Published
Hello,
Why is it easy to be honest with complete strangers?
I am 30 years old male, and I was just accepted into a nursing program a year ago. I was very excited, but I allowed people to talk me out of the program. I was told that I was to old, that I had a weak stomach, that they don't see me as a nurse, and it would be hard becoming a nurse because I am a male. I thought they were right, but a year later I find myself regretting not starting the program.
I completed the Navy, so the navy would pay my rent, tuition, and my book fees. So money is not the issue.
I don't like my current job. I have been put on probation at my job, and I feel like it's a blessing in disguise. And I have done so many desk jobs and don't like it. I work at a school doing filing, grades, and busy work. The job does not satisfy me. Come to think of it, I don't like desk jobs, I have way to much energy, and I love being social. I care about my fellow man.
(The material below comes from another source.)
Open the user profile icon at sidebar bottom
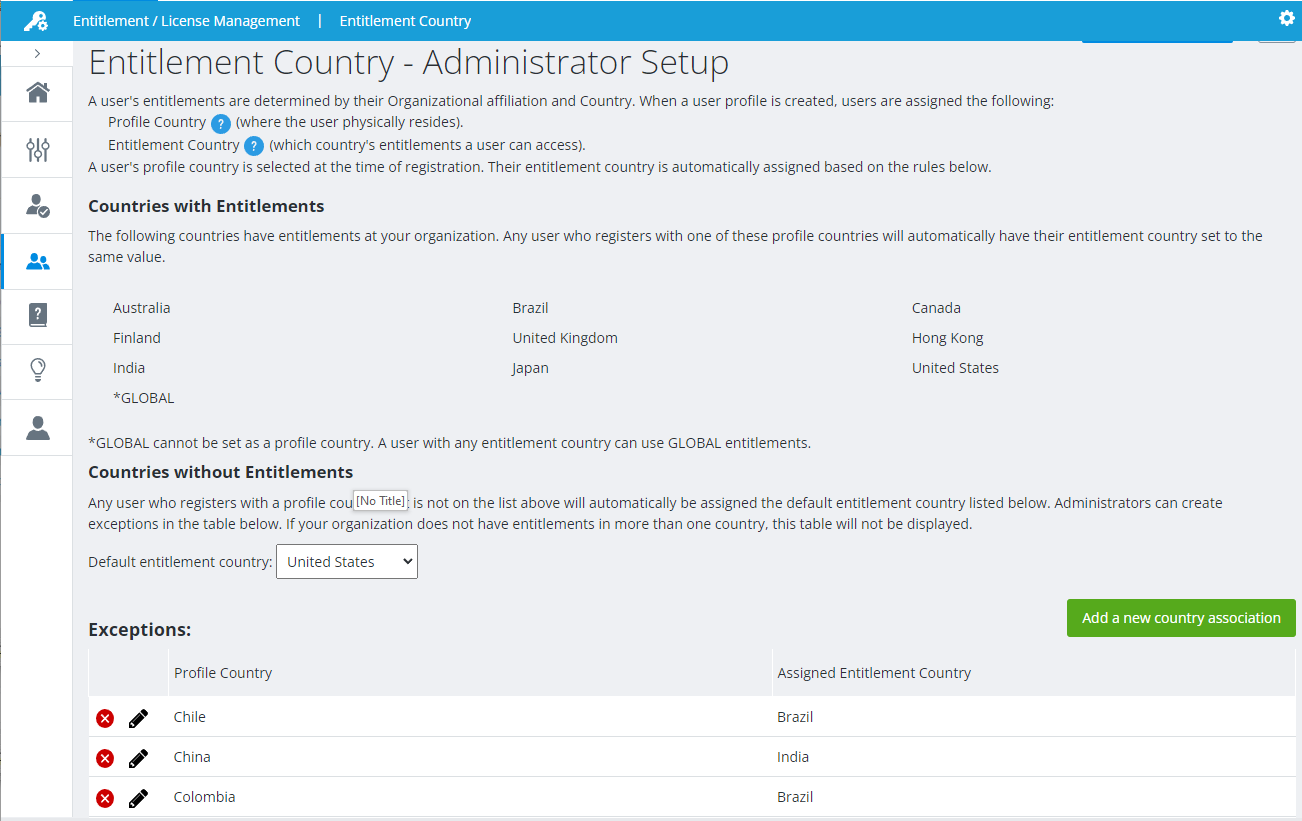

My job's pay is alright, but the health insurance is horrible, i do as many hours as i would a nurse, and I come home feeling like why am i doing this job. I can't support my wife, I don't feel like my work as any meaning to me, and it's dull. If I became a nurse, I could offer her more, and most importantly the job could give me value.
My wife's main concern is what if I don't like nursing. My question to her is what if it is what i been looking for all this time!!!!
Can anybody out their relate?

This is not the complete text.